MATERIAL PROVIDED:
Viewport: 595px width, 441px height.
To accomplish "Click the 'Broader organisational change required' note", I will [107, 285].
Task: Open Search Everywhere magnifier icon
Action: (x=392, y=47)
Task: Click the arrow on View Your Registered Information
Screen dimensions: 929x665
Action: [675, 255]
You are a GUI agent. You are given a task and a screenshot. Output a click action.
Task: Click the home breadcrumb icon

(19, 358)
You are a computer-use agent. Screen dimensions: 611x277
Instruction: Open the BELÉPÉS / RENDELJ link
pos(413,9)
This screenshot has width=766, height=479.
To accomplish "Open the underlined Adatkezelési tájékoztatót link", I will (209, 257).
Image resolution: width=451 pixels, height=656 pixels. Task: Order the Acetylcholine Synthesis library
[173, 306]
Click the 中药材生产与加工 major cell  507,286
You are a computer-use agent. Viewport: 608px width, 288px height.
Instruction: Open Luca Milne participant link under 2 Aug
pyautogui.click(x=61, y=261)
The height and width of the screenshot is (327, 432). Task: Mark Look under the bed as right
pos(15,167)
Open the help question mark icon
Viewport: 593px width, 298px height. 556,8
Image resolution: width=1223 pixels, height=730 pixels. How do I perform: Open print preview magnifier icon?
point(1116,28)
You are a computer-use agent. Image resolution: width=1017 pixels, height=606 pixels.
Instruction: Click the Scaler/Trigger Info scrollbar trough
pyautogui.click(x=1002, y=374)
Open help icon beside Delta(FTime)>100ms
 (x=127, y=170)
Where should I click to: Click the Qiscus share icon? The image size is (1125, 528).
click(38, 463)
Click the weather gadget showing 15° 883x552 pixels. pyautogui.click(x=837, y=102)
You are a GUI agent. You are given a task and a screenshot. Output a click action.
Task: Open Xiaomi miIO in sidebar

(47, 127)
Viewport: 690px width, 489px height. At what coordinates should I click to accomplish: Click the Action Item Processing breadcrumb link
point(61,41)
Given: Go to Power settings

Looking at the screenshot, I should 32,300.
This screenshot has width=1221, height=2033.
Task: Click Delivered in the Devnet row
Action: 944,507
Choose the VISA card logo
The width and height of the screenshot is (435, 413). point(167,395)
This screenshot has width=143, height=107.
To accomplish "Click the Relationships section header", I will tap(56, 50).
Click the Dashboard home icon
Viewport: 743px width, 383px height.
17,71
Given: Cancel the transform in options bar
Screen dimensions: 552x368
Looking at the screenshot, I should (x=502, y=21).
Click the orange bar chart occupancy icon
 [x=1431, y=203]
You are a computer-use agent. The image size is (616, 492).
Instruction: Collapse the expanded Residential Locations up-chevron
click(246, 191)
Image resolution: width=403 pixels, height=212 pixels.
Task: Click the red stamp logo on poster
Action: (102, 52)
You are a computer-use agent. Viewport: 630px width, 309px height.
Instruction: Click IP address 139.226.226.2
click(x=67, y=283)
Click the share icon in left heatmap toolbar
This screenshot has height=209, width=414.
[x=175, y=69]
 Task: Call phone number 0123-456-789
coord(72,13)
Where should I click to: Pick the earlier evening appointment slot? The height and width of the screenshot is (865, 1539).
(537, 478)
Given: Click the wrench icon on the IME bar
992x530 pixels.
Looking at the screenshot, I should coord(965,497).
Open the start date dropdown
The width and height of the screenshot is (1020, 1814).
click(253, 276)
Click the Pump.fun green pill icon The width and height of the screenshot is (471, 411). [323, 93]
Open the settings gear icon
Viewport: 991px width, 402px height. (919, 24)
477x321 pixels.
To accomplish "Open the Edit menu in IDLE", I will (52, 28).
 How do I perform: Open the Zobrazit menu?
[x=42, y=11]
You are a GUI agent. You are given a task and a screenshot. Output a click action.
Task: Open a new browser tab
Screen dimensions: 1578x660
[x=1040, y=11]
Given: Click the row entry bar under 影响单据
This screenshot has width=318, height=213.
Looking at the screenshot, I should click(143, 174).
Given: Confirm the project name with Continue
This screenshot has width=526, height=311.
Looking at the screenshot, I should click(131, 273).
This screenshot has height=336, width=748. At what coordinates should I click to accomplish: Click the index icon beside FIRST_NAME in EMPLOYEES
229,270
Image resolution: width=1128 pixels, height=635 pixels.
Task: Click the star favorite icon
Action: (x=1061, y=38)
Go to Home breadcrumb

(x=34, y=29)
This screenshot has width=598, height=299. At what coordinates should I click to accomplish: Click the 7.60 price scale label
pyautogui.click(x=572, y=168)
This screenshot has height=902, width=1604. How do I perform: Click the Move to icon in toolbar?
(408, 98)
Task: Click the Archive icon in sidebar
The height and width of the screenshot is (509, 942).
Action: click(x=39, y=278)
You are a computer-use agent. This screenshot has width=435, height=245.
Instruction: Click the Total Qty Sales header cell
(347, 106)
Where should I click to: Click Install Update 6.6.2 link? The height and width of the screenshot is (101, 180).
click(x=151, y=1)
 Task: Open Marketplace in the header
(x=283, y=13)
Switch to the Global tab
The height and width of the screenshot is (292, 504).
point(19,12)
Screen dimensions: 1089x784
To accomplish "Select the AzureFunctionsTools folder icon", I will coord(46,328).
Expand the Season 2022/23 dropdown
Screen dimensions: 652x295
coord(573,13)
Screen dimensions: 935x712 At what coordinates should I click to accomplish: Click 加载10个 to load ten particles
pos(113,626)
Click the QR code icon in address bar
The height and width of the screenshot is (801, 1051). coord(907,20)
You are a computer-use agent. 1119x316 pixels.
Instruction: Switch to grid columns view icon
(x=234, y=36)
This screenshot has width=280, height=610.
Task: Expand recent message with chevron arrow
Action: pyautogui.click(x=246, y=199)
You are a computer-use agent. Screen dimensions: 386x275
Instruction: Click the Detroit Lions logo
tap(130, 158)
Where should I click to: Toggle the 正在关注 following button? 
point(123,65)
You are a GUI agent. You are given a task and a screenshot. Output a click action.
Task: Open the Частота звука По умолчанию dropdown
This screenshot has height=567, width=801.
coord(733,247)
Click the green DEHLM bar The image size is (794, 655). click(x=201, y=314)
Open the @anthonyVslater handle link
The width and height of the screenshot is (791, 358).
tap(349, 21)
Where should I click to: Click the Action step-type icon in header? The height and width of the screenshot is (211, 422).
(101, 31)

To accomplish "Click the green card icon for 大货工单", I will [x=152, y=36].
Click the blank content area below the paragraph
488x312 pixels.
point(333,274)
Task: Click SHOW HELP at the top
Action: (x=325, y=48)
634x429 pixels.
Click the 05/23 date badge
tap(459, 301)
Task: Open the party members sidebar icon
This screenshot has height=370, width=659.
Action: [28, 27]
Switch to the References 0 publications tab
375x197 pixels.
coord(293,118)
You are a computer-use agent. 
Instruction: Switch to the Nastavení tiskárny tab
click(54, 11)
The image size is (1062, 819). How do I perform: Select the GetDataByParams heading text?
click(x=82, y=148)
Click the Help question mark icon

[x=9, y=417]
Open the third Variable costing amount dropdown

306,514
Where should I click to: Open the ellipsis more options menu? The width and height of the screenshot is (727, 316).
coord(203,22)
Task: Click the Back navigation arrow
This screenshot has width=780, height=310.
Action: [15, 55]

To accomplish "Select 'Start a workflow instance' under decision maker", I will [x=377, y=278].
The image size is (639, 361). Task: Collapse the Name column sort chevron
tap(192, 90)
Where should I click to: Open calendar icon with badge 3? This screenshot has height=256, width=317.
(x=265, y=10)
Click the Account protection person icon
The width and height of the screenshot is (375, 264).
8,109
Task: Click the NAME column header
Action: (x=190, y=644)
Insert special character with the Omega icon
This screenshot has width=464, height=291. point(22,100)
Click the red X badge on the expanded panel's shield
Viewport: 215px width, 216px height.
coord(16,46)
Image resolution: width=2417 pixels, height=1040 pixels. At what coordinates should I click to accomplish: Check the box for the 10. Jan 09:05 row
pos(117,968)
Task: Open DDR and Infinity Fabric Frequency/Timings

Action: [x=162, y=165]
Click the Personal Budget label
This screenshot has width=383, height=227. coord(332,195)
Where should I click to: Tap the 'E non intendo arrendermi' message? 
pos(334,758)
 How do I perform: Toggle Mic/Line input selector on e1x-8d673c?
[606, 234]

TASK OBJECTIVE:
Write down exactly every line of the material above up to and including the line containing "You are a computer-use agent. Viewport: 608px".

FINAL ANSWER:
Viewport: 595px width, 441px height.
To accomplish "Click the 'Broader organisational change required' note", I will [107, 285].
Task: Open Search Everywhere magnifier icon
Action: (x=392, y=47)
Task: Click the arrow on View Your Registered Information
Screen dimensions: 929x665
Action: [675, 255]
You are a GUI agent. You are given a task and a screenshot. Output a click action.
Task: Click the home breadcrumb icon

(19, 358)
You are a computer-use agent. Screen dimensions: 611x277
Instruction: Open the BELÉPÉS / RENDELJ link
pos(413,9)
This screenshot has width=766, height=479.
To accomplish "Open the underlined Adatkezelési tájékoztatót link", I will (209, 257).
Image resolution: width=451 pixels, height=656 pixels. Task: Order the Acetylcholine Synthesis library
[173, 306]
Click the 中药材生产与加工 major cell  507,286
You are a computer-use agent. Viewport: 608px width, 288px height.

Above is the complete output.